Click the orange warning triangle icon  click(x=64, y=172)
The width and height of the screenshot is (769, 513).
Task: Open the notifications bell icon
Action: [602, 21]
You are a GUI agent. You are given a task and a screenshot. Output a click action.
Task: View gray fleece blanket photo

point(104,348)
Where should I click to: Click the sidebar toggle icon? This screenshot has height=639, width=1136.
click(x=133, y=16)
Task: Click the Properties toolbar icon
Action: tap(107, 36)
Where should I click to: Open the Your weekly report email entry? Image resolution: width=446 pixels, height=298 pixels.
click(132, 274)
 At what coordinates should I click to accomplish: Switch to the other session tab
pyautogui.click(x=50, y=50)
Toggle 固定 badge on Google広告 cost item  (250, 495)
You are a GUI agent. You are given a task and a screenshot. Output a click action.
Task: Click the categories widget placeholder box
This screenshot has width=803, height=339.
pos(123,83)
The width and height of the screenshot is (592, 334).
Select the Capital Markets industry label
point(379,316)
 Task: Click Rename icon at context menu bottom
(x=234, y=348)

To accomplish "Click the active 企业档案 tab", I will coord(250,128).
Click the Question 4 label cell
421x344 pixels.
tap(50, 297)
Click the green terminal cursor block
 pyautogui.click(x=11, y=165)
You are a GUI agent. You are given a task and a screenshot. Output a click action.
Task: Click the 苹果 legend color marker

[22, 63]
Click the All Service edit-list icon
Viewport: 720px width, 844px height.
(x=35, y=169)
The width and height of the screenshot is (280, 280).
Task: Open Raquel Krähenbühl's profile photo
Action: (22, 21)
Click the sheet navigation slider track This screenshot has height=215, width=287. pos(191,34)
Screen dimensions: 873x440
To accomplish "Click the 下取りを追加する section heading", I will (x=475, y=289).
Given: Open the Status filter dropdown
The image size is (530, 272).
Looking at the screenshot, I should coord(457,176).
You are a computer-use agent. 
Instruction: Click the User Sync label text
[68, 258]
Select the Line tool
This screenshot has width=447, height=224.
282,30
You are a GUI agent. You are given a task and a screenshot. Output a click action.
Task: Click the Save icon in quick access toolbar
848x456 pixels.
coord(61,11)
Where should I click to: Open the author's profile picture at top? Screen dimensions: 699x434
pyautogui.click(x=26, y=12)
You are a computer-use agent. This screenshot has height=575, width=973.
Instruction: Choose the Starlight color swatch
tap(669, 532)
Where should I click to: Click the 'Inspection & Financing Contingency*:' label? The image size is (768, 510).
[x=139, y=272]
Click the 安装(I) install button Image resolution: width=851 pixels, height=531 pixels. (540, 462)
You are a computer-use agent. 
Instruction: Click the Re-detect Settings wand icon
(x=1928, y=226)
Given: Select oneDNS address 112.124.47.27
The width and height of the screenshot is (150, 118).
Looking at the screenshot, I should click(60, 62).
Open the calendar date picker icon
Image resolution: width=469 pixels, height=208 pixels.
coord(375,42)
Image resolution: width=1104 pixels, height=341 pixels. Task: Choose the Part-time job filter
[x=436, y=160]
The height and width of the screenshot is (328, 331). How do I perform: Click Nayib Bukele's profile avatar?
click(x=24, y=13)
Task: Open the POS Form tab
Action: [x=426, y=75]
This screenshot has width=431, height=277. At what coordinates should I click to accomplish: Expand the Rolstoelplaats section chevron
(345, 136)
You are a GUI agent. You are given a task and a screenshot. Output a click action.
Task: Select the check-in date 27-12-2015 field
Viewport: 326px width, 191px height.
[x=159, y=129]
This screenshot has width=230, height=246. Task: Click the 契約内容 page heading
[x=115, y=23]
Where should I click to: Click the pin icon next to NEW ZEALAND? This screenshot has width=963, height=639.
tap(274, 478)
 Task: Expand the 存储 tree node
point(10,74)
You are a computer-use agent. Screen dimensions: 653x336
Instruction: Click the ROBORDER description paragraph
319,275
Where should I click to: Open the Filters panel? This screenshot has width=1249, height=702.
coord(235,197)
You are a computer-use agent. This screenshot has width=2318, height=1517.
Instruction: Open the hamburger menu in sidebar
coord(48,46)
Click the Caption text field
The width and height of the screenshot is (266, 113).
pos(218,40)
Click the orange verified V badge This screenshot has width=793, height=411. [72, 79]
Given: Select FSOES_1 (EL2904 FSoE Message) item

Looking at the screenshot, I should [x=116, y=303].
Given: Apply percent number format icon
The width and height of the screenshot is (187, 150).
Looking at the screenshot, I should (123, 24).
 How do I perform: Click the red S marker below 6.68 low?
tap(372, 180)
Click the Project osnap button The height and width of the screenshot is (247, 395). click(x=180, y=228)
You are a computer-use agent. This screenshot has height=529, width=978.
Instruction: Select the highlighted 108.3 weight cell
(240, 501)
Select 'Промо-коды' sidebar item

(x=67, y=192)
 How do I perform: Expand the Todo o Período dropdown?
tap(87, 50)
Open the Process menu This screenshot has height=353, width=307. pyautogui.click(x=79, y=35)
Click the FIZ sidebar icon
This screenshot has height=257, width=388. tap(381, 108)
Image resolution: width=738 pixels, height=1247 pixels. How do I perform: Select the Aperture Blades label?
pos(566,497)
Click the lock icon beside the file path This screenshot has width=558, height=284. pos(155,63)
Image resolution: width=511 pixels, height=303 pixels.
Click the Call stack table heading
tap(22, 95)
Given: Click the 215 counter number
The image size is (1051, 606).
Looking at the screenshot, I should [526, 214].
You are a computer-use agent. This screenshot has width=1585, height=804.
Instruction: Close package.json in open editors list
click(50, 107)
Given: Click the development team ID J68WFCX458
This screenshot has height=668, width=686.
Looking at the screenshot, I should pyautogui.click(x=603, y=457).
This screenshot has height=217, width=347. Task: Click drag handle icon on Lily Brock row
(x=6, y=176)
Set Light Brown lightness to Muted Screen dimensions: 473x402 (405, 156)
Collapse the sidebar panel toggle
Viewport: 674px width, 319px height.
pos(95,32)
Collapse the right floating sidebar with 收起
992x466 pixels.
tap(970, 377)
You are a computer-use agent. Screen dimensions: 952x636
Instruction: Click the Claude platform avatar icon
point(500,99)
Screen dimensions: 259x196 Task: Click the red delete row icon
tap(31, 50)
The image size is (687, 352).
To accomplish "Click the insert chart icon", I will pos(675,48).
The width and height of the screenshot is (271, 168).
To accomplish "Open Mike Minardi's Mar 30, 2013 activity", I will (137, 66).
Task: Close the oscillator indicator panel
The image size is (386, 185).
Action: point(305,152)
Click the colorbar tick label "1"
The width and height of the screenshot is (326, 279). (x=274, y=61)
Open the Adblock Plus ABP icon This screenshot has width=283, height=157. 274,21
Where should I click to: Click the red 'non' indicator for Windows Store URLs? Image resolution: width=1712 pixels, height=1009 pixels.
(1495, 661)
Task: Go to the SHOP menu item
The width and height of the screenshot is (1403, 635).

* * * * *

- WAT TE DOEN -
Zet alle gegevens hierboven om in een Markdown-tabel met de kolommen Nr en Regel. Geef elke regel een volgnummer en laat lege regels weg.

- RESULTAAT -
| Nr | Regel |
|---|---|
| 1 | Click the orange warning triangle icon  click(x=64, y=172) |
| 2 | The width and height of the screenshot is (769, 513). |
| 3 | Task: Open the notifications bell icon |
| 4 | Action: [602, 21] |
| 5 | You are a GUI agent. You are given a task and a screenshot. Output a click action. |
| 6 | Task: View gray fleece blanket photo |
| 7 | point(104,348) |
| 8 | Where should I click to: Click the sidebar toggle icon? This screenshot has height=639, width=1136. |
| 9 | click(x=133, y=16) |
| 10 | Task: Click the Properties toolbar icon |
| 11 | Action: tap(107, 36) |
| 12 | Where should I click to: Open the Your weekly report email entry? Image resolution: width=446 pixels, height=298 pixels. |
| 13 | click(132, 274) |
| 14 |  At what coordinates should I click to accomplish: Switch to the other session tab |
| 15 | pyautogui.click(x=50, y=50) |
| 16 | Toggle 固定 badge on Google広告 cost item  (250, 495) |
| 17 | You are a GUI agent. You are given a task and a screenshot. Output a click action. |
| 18 | Task: Click the categories widget placeholder box |
| 19 | This screenshot has width=803, height=339. |
| 20 | pos(123,83) |
| 21 | The width and height of the screenshot is (592, 334). |
| 22 | Select the Capital Markets industry label |
| 23 | point(379,316) |
| 24 |  Task: Click Rename icon at context menu bottom |
| 25 | (x=234, y=348) |
| 26 | To accomplish "Click the active 企业档案 tab", I will coord(250,128). |
| 27 | Click the Question 4 label cell |
| 28 | 421x344 pixels. |
| 29 | tap(50, 297) |
| 30 | Click the green terminal cursor block |
| 31 |  pyautogui.click(x=11, y=165) |
| 32 | You are a GUI agent. You are given a task and a screenshot. Output a click action. |
| 33 | Task: Click the 苹果 legend color marker |
| 34 | [22, 63] |
| 35 | Click the All Service edit-list icon |
| 36 | Viewport: 720px width, 844px height. |
| 37 | (x=35, y=169) |
| 38 | The width and height of the screenshot is (280, 280). |
| 39 | Task: Open Raquel Krähenbühl's profile photo |
| 40 | Action: (22, 21) |
| 41 | Click the sheet navigation slider track This screenshot has height=215, width=287. pos(191,34) |
| 42 | Screen dimensions: 873x440 |
| 43 | To accomplish "Click the 下取りを追加する section heading", I will (x=475, y=289). |
| 44 | Given: Open the Status filter dropdown |
| 45 | The image size is (530, 272). |
| 46 | Looking at the screenshot, I should coord(457,176). |
| 47 | You are a computer-use agent.  |
| 48 | Instruction: Click the User Sync label text |
| 49 | [68, 258] |
| 50 | Select the Line tool |
| 51 | This screenshot has width=447, height=224. |
| 52 | 282,30 |
| 53 | You are a GUI agent. You are given a task and a screenshot. Output a click action. |
| 54 | Task: Click the Save icon in quick access toolbar |
| 55 | 848x456 pixels. |
| 56 | coord(61,11) |
| 57 | Where should I click to: Open the author's profile picture at top? Screen dimensions: 699x434 |
| 58 | pyautogui.click(x=26, y=12) |
| 59 | You are a computer-use agent. This screenshot has height=575, width=973. |
| 60 | Instruction: Choose the Starlight color swatch |
| 61 | tap(669, 532) |
| 62 | Where should I click to: Click the 'Inspection & Financing Contingency*:' label? The image size is (768, 510). |
| 63 | [x=139, y=272] |
| 64 | Click the 安装(I) install button Image resolution: width=851 pixels, height=531 pixels. (540, 462) |
| 65 | You are a computer-use agent.  |
| 66 | Instruction: Click the Re-detect Settings wand icon |
| 67 | (x=1928, y=226) |
| 68 | Given: Select oneDNS address 112.124.47.27 |
| 69 | The width and height of the screenshot is (150, 118). |
| 70 | Looking at the screenshot, I should click(60, 62). |
| 71 | Open the calendar date picker icon |
| 72 | Image resolution: width=469 pixels, height=208 pixels. |
| 73 | coord(375,42) |
| 74 | Image resolution: width=1104 pixels, height=341 pixels. Task: Choose the Part-time job filter |
| 75 | [x=436, y=160] |
| 76 | The height and width of the screenshot is (328, 331). How do I perform: Click Nayib Bukele's profile avatar? |
| 77 | click(x=24, y=13) |
| 78 | Task: Open the POS Form tab |
| 79 | Action: [x=426, y=75] |
| 80 | This screenshot has width=431, height=277. At what coordinates should I click to accomplish: Expand the Rolstoelplaats section chevron |
| 81 | (345, 136) |
| 82 | You are a GUI agent. You are given a task and a screenshot. Output a click action. |
| 83 | Task: Select the check-in date 27-12-2015 field |
| 84 | Viewport: 326px width, 191px height. |
| 85 | [x=159, y=129] |
| 86 | This screenshot has width=230, height=246. Task: Click the 契約内容 page heading |
| 87 | [x=115, y=23] |
| 88 | Where should I click to: Click the pin icon next to NEW ZEALAND? This screenshot has width=963, height=639. |
| 89 | tap(274, 478) |
| 90 |  Task: Expand the 存储 tree node |
| 91 | point(10,74) |
| 92 | You are a computer-use agent. Screen dimensions: 653x336 |
| 93 | Instruction: Click the ROBORDER description paragraph |
| 94 | 319,275 |
| 95 | Where should I click to: Open the Filters panel? This screenshot has width=1249, height=702. |
| 96 | coord(235,197) |
| 97 | You are a computer-use agent. This screenshot has width=2318, height=1517. |
| 98 | Instruction: Open the hamburger menu in sidebar |
| 99 | coord(48,46) |
| 100 | Click the Caption text field |
| 101 | The width and height of the screenshot is (266, 113). |
| 102 | pos(218,40) |
| 103 | Click the orange verified V badge This screenshot has width=793, height=411. [72, 79] |
| 104 | Given: Select FSOES_1 (EL2904 FSoE Message) item |
| 105 | Looking at the screenshot, I should [x=116, y=303]. |
| 106 | Given: Apply percent number format icon |
| 107 | The width and height of the screenshot is (187, 150). |
| 108 | Looking at the screenshot, I should (123, 24). |
| 109 |  How do I perform: Click the red S marker below 6.68 low? |
| 110 | tap(372, 180) |
| 111 | Click the Project osnap button The height and width of the screenshot is (247, 395). click(x=180, y=228) |
| 112 | You are a computer-use agent. This screenshot has height=529, width=978. |
| 113 | Instruction: Select the highlighted 108.3 weight cell |
| 114 | (240, 501) |
| 115 | Select 'Промо-коды' sidebar item |
| 116 | (x=67, y=192) |
| 117 |  How do I perform: Expand the Todo o Período dropdown? |
| 118 | tap(87, 50) |
| 119 | Open the Process menu This screenshot has height=353, width=307. pyautogui.click(x=79, y=35) |
| 120 | Click the FIZ sidebar icon |
| 121 | This screenshot has height=257, width=388. tap(381, 108) |
| 122 | Image resolution: width=738 pixels, height=1247 pixels. How do I perform: Select the Aperture Blades label? |
| 123 | pos(566,497) |
| 124 | Click the lock icon beside the file path This screenshot has width=558, height=284. pos(155,63) |
| 125 | Image resolution: width=511 pixels, height=303 pixels. |
| 126 | Click the Call stack table heading |
| 127 | tap(22, 95) |
| 128 | Given: Click the 215 counter number |
| 129 | The image size is (1051, 606). |
| 130 | Looking at the screenshot, I should [526, 214]. |
| 131 | You are a computer-use agent. This screenshot has width=1585, height=804. |
| 132 | Instruction: Close package.json in open editors list |
| 133 | click(50, 107) |
| 134 | Given: Click the development team ID J68WFCX458 |
| 135 | This screenshot has height=668, width=686. |
| 136 | Looking at the screenshot, I should pyautogui.click(x=603, y=457). |
| 137 | This screenshot has height=217, width=347. Task: Click drag handle icon on Lily Brock row |
| 138 | (x=6, y=176) |
| 139 | Set Light Brown lightness to Muted Screen dimensions: 473x402 (405, 156) |
| 140 | Collapse the sidebar panel toggle |
| 141 | Viewport: 674px width, 319px height. |
| 142 | pos(95,32) |
| 143 | Collapse the right floating sidebar with 收起 |
| 144 | 992x466 pixels. |
| 145 | tap(970, 377) |
| 146 | You are a computer-use agent. Screen dimensions: 952x636 |
| 147 | Instruction: Click the Claude platform avatar icon |
| 148 | point(500,99) |
| 149 | Screen dimensions: 259x196 Task: Click the red delete row icon |
| 150 | tap(31, 50) |
| 151 | The image size is (687, 352). |
| 152 | To accomplish "Click the insert chart icon", I will pos(675,48). |
| 153 | The width and height of the screenshot is (271, 168). |
| 154 | To accomplish "Open Mike Minardi's Mar 30, 2013 activity", I will (137, 66). |
| 155 | Task: Close the oscillator indicator panel |
| 156 | The image size is (386, 185). |
| 157 | Action: point(305,152) |
| 158 | Click the colorbar tick label "1" |
| 159 | The width and height of the screenshot is (326, 279). (x=274, y=61) |
| 160 | Open the Adblock Plus ABP icon This screenshot has width=283, height=157. 274,21 |
| 161 | Where should I click to: Click the red 'non' indicator for Windows Store URLs? Image resolution: width=1712 pixels, height=1009 pixels. |
| 162 | (1495, 661) |
| 163 | Task: Go to the SHOP menu item |
| 164 | The width and height of the screenshot is (1403, 635). |